Sling Academy
Home/Rust/Building a Statistics CLI Tool in Rust for Data Analysis

Building a Statistics CLI Tool in Rust for Data Analysis

Last updated: January 03, 2025

In this guide, we will walk through creating a simple Command Line Interface (CLI) tool in Rust for data analysis. Rust is known for its safety and performance, making it a great choice for developing efficient CLI applications. Our tool will take basic statistical measurements such as mean, median, and mode from a given set of numerical data input through the command line.

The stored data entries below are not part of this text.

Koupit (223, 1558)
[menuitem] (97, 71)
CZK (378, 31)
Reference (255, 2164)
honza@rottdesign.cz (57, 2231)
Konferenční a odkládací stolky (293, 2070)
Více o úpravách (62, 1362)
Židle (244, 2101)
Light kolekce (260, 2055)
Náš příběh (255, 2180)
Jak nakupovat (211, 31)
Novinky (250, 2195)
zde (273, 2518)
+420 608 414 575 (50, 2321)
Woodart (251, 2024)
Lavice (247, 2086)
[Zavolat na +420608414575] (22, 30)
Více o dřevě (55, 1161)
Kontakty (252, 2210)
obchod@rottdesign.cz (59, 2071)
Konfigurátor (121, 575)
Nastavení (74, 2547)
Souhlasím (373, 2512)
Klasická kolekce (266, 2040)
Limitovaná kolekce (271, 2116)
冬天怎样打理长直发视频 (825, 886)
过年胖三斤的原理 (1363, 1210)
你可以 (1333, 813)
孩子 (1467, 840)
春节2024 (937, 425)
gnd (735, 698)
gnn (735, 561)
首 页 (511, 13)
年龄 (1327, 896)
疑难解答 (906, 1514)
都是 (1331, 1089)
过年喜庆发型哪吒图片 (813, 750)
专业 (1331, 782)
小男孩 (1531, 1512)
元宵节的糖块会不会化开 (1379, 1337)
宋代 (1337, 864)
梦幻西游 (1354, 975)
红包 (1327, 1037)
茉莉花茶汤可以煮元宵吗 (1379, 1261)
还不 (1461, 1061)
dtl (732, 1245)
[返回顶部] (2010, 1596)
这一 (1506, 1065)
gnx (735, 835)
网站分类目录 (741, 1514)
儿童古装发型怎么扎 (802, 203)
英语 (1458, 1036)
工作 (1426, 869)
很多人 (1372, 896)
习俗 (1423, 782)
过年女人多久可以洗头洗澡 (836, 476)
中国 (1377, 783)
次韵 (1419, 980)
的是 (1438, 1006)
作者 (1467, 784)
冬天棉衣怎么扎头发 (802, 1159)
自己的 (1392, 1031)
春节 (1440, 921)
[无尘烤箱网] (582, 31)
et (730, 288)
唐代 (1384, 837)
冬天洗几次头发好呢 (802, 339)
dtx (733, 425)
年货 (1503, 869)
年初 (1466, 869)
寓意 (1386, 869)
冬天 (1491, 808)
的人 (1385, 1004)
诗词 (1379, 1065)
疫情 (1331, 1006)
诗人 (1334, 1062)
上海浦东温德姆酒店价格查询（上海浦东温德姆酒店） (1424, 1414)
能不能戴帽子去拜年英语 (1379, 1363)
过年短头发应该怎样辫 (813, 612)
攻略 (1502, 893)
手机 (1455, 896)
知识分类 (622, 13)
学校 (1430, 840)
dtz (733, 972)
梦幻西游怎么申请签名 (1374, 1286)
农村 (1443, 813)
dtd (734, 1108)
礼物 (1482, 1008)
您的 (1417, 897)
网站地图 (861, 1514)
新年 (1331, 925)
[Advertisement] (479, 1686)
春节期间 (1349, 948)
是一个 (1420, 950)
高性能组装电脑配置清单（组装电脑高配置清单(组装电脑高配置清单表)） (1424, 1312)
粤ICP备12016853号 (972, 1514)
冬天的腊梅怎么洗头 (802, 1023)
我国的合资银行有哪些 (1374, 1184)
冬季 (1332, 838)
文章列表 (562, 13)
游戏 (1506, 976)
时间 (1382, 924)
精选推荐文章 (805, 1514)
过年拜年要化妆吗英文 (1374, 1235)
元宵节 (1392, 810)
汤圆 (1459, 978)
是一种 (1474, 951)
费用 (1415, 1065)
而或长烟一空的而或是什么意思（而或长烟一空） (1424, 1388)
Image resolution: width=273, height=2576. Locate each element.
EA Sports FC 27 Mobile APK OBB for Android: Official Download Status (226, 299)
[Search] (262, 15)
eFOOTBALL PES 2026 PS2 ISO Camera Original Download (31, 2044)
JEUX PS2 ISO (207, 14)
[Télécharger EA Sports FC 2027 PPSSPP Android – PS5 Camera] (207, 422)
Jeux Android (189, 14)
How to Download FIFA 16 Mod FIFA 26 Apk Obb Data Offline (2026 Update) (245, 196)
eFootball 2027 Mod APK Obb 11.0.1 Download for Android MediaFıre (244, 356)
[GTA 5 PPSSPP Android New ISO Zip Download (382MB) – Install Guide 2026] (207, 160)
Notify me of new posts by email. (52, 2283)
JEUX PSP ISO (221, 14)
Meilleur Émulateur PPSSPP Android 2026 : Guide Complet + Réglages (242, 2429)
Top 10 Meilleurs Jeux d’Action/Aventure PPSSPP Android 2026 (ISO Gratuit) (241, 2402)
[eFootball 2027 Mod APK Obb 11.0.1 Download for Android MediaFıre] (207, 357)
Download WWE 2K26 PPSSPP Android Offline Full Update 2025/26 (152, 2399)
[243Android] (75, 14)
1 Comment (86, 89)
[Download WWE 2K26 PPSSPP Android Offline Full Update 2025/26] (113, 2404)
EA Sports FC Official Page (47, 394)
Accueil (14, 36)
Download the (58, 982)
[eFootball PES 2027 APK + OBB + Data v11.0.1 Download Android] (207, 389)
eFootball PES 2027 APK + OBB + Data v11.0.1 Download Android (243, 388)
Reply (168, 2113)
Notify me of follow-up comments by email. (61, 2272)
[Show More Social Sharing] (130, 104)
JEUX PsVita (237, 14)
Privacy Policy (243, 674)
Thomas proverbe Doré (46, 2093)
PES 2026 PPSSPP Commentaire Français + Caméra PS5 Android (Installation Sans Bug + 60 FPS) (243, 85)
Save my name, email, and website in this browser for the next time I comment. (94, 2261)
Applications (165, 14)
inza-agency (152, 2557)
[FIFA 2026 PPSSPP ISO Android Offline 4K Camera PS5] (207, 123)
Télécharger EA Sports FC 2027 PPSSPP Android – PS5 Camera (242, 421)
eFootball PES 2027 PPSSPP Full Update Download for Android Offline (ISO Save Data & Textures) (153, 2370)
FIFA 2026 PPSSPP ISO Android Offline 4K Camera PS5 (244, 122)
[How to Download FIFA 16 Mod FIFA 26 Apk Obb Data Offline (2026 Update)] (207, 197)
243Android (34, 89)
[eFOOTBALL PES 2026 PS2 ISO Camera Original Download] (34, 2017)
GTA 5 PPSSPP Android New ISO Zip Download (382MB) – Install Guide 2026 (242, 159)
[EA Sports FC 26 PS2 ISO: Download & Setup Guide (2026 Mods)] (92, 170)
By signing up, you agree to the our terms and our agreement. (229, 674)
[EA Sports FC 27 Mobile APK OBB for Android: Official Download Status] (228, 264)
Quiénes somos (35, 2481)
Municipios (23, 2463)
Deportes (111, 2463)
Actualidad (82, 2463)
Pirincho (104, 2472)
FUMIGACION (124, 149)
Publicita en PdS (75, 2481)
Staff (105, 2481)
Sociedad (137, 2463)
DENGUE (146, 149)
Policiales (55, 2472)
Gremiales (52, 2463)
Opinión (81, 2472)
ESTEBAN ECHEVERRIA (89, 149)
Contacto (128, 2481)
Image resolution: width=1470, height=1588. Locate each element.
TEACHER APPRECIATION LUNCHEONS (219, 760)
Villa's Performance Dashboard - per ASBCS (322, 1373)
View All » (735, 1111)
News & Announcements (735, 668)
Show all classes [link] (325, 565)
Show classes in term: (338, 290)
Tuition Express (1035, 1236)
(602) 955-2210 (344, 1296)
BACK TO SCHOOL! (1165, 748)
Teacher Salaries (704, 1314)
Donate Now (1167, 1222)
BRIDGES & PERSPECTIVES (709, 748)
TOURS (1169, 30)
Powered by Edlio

Setting Up Your Environment

Before we start coding our CLI tool, ensure that you have Rust installed on your system. You can check this by running:

rustc --version

If Rust is not installed, you can follow the official installation guide.

Project Initialization

Create a new Rust project by running:

cargo new stats_cli --bin

This command will create a directory named stats_cli containing a basic Rust project with a binary crate.

Importing Dependencies

To make our application robust, we will use some external crates. Open Cargo.toml and in the [dependencies] section, add:


[dependencies]
clap = "4.0"

The clap crate is an essential library for parsing command line arguments, which will help us handle inputs gracefully.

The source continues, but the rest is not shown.